Starting with the line containing "Given: Browse the Songs list entry" and continuing through the end of the entries, rewrite those lines with "Collapse" swapped for "Close" and everything else left as it is. Omit the pictures from your answer.

[Entries about finding elements on screens]
══════════════════════════════
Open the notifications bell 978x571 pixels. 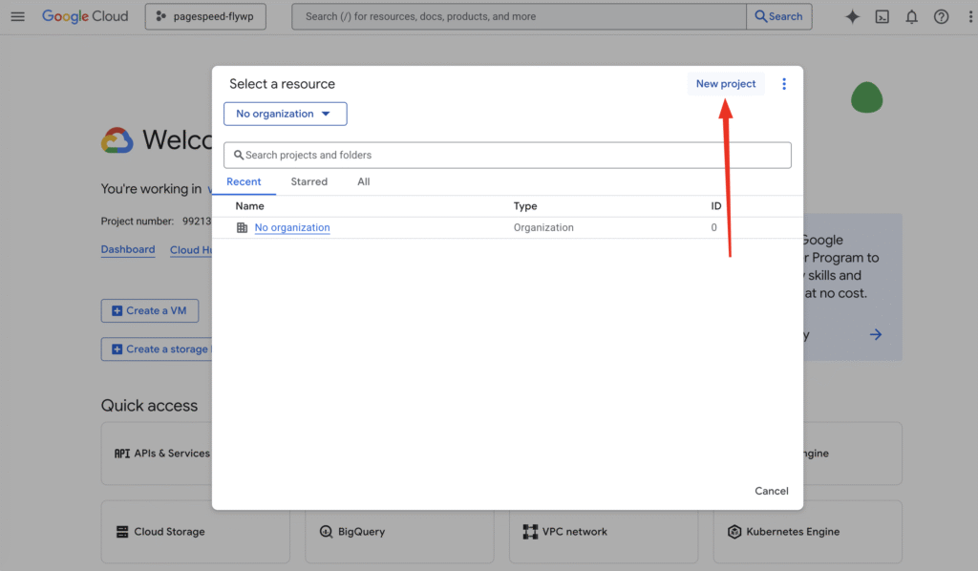[912, 16]
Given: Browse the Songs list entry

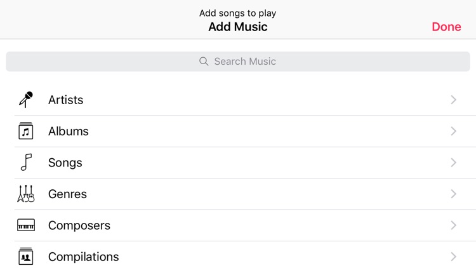Looking at the screenshot, I should [65, 163].
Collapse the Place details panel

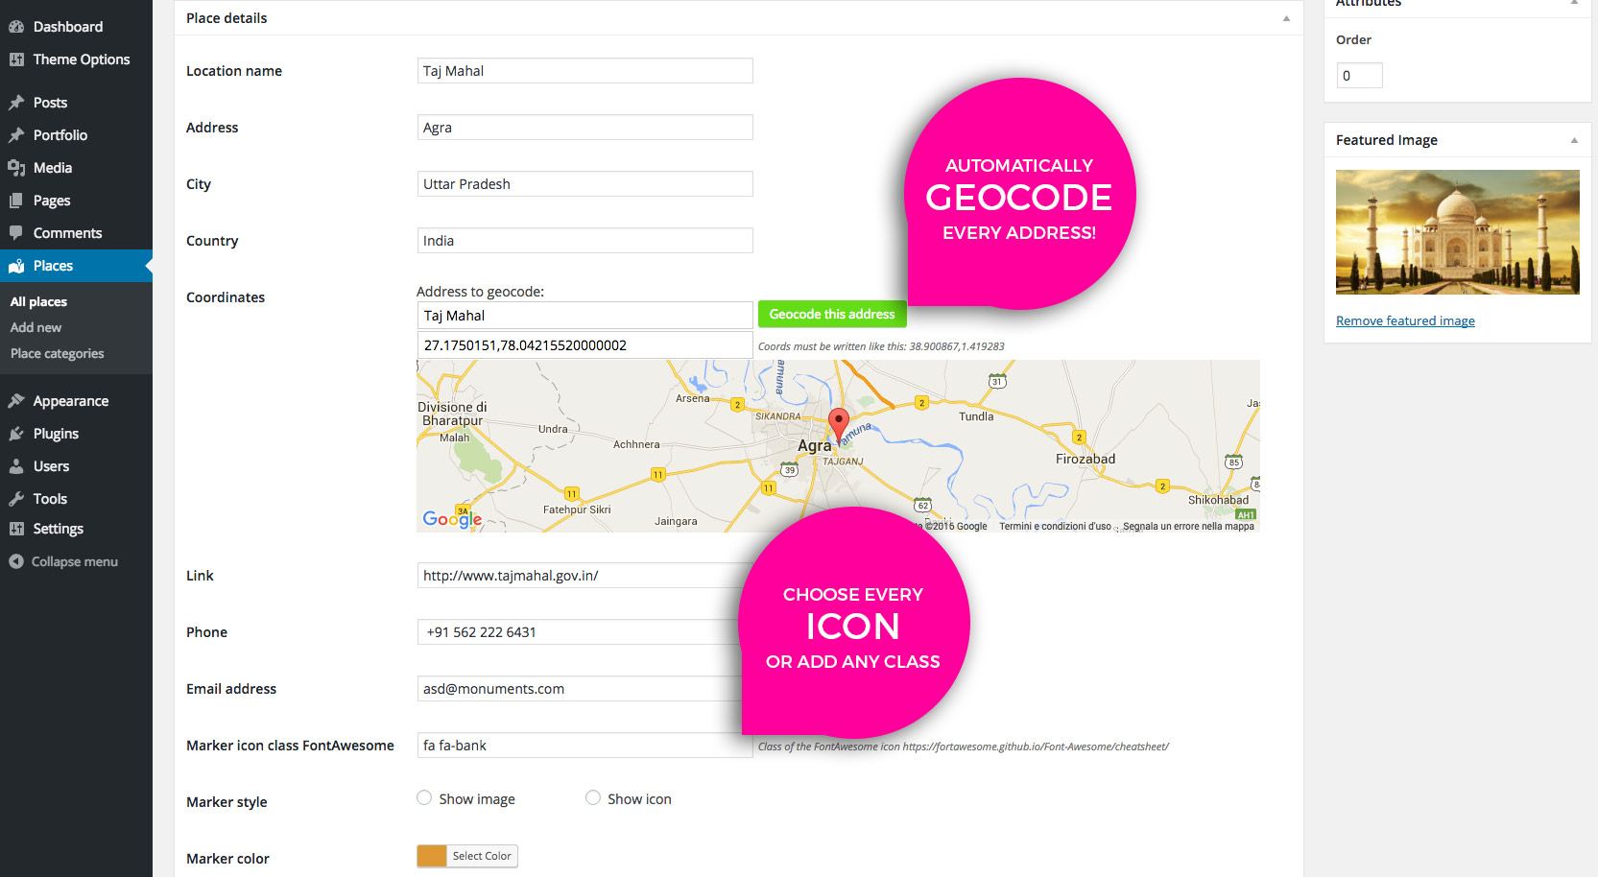point(1286,18)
══════════════════════════════
- _Correct answer_:
Given: Browse the Songs list entry

Looking at the screenshot, I should [65, 163].
Close the Place details panel

point(1286,18)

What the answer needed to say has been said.